- Stored data entries -
* * *

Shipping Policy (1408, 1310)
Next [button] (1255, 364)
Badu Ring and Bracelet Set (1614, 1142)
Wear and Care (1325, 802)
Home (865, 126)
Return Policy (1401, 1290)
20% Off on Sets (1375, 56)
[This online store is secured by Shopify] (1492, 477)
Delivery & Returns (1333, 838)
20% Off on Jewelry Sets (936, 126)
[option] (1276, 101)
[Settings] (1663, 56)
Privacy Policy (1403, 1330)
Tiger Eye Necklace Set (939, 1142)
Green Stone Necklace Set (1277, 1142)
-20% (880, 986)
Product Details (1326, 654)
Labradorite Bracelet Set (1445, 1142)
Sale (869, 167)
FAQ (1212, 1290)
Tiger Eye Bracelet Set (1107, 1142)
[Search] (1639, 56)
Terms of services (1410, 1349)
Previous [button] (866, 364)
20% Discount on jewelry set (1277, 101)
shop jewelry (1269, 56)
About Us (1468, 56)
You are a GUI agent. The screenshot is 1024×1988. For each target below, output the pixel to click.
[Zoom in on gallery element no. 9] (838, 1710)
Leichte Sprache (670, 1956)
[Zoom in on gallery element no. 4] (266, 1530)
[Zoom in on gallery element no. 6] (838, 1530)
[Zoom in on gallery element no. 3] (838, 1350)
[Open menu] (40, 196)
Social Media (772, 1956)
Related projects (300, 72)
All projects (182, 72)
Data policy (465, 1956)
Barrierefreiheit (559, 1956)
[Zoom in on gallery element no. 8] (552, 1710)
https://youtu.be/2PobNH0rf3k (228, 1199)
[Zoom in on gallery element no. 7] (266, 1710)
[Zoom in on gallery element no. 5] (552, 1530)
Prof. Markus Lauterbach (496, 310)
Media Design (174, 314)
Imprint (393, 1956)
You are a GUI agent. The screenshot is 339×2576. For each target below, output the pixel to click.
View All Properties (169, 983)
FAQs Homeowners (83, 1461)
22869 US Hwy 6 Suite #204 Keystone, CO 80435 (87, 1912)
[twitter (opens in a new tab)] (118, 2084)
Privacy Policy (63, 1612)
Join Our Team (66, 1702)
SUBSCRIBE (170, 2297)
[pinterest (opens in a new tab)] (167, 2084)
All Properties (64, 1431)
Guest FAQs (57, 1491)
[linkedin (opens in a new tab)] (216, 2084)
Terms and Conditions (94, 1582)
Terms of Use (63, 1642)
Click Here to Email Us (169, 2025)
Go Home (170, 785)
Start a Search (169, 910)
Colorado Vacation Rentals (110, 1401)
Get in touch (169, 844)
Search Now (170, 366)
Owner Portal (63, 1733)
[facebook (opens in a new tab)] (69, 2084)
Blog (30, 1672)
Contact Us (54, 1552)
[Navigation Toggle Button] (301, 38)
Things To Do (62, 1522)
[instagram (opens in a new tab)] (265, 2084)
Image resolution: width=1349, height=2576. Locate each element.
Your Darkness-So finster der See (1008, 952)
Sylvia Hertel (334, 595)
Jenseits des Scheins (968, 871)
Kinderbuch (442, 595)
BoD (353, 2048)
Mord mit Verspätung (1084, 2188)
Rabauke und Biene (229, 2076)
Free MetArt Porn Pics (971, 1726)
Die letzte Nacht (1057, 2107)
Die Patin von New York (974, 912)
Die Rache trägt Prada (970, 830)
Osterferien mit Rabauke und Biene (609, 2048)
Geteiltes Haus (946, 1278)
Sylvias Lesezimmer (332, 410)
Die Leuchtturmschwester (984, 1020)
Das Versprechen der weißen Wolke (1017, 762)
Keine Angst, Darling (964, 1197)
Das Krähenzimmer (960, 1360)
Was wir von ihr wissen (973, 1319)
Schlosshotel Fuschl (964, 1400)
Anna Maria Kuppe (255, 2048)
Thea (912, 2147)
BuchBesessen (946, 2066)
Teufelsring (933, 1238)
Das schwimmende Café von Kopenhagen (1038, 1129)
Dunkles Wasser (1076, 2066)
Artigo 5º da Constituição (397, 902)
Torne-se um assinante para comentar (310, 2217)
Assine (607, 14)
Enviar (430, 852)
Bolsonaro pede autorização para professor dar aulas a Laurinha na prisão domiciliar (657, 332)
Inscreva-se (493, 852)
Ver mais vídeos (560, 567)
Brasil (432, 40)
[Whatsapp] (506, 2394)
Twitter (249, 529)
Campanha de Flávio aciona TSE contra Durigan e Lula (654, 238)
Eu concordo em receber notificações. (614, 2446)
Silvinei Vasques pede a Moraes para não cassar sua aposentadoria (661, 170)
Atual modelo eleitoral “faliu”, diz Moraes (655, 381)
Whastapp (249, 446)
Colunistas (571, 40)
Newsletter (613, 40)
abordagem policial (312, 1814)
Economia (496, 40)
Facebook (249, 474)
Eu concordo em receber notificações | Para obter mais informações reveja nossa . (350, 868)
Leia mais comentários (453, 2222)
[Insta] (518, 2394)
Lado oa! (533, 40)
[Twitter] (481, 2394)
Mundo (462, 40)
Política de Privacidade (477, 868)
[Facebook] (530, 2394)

* * *

- Task to carry out -
Once you have read the data, reproduce all of it exactly.

- Solution for this exercise -
Shipping Policy (1408, 1310)
Next [button] (1255, 364)
Badu Ring and Bracelet Set (1614, 1142)
Wear and Care (1325, 802)
Home (865, 126)
Return Policy (1401, 1290)
20% Off on Sets (1375, 56)
[This online store is secured by Shopify] (1492, 477)
Delivery & Returns (1333, 838)
20% Off on Jewelry Sets (936, 126)
[option] (1276, 101)
[Settings] (1663, 56)
Privacy Policy (1403, 1330)
Tiger Eye Necklace Set (939, 1142)
Green Stone Necklace Set (1277, 1142)
-20% (880, 986)
Product Details (1326, 654)
Labradorite Bracelet Set (1445, 1142)
Sale (869, 167)
FAQ (1212, 1290)
Tiger Eye Bracelet Set (1107, 1142)
[Search] (1639, 56)
Terms of services (1410, 1349)
Previous [button] (866, 364)
20% Discount on jewelry set (1277, 101)
shop jewelry (1269, 56)
About Us (1468, 56)
You are a GUI agent. The screenshot is 1024×1988. For each target below, output the pixel to click.
[Zoom in on gallery element no. 9] (838, 1710)
Leichte Sprache (670, 1956)
[Zoom in on gallery element no. 4] (266, 1530)
[Zoom in on gallery element no. 6] (838, 1530)
[Zoom in on gallery element no. 3] (838, 1350)
[Open menu] (40, 196)
Social Media (772, 1956)
Related projects (300, 72)
All projects (182, 72)
Data policy (465, 1956)
Barrierefreiheit (559, 1956)
[Zoom in on gallery element no. 8] (552, 1710)
https://youtu.be/2PobNH0rf3k (228, 1199)
[Zoom in on gallery element no. 7] (266, 1710)
[Zoom in on gallery element no. 5] (552, 1530)
Prof. Markus Lauterbach (496, 310)
Media Design (174, 314)
Imprint (393, 1956)
You are a GUI agent. The screenshot is 339×2576. For each target below, output the pixel to click.
View All Properties (169, 983)
FAQs Homeowners (83, 1461)
22869 US Hwy 6 Suite #204 Keystone, CO 80435 (87, 1912)
[twitter (opens in a new tab)] (118, 2084)
Privacy Policy (63, 1612)
Join Our Team (66, 1702)
SUBSCRIBE (170, 2297)
[pinterest (opens in a new tab)] (167, 2084)
All Properties (64, 1431)
Guest FAQs (57, 1491)
[linkedin (opens in a new tab)] (216, 2084)
Terms and Conditions (94, 1582)
Terms of Use (63, 1642)
Click Here to Email Us (169, 2025)
Go Home (170, 785)
Start a Search (169, 910)
Colorado Vacation Rentals (110, 1401)
Get in touch (169, 844)
Search Now (170, 366)
Owner Portal (63, 1733)
[facebook (opens in a new tab)] (69, 2084)
Blog (30, 1672)
Contact Us (54, 1552)
[Navigation Toggle Button] (301, 38)
Things To Do (62, 1522)
[instagram (opens in a new tab)] (265, 2084)
Image resolution: width=1349, height=2576. Locate each element.
Your Darkness-So finster der See (1008, 952)
Sylvia Hertel (334, 595)
Jenseits des Scheins (968, 871)
Kinderbuch (442, 595)
BoD (353, 2048)
Mord mit Verspätung (1084, 2188)
Rabauke und Biene (229, 2076)
Free MetArt Porn Pics (971, 1726)
Die letzte Nacht (1057, 2107)
Die Patin von New York (974, 912)
Die Rache trägt Prada (970, 830)
Osterferien mit Rabauke und Biene (609, 2048)
Geteiltes Haus (946, 1278)
Sylvias Lesezimmer (332, 410)
Die Leuchtturmschwester (984, 1020)
Das Versprechen der weißen Wolke (1017, 762)
Keine Angst, Darling (964, 1197)
Das Krähenzimmer (960, 1360)
Was wir von ihr wissen (973, 1319)
Schlosshotel Fuschl (964, 1400)
Anna Maria Kuppe (255, 2048)
Thea (912, 2147)
BuchBesessen (946, 2066)
Teufelsring (933, 1238)
Das schwimmende Café von Kopenhagen (1038, 1129)
Dunkles Wasser (1076, 2066)
Artigo 5º da Constituição (397, 902)
Torne-se um assinante para comentar (310, 2217)
Assine (607, 14)
Enviar (430, 852)
Bolsonaro pede autorização para professor dar aulas a Laurinha na prisão domiciliar (657, 332)
Inscreva-se (493, 852)
Ver mais vídeos (560, 567)
Brasil (432, 40)
[Whatsapp] (506, 2394)
Twitter (249, 529)
Campanha de Flávio aciona TSE contra Durigan e Lula (654, 238)
Eu concordo em receber notificações. (614, 2446)
Silvinei Vasques pede a Moraes para não cassar sua aposentadoria (661, 170)
Atual modelo eleitoral “faliu”, diz Moraes (655, 381)
Whastapp (249, 446)
Colunistas (571, 40)
Newsletter (613, 40)
abordagem policial (312, 1814)
Economia (496, 40)
Facebook (249, 474)
Eu concordo em receber notificações | Para obter mais informações reveja nossa . (350, 868)
Leia mais comentários (453, 2222)
[Insta] (518, 2394)
Lado oa! (533, 40)
[Twitter] (481, 2394)
Mundo (462, 40)
Política de Privacidade (477, 868)
[Facebook] (530, 2394)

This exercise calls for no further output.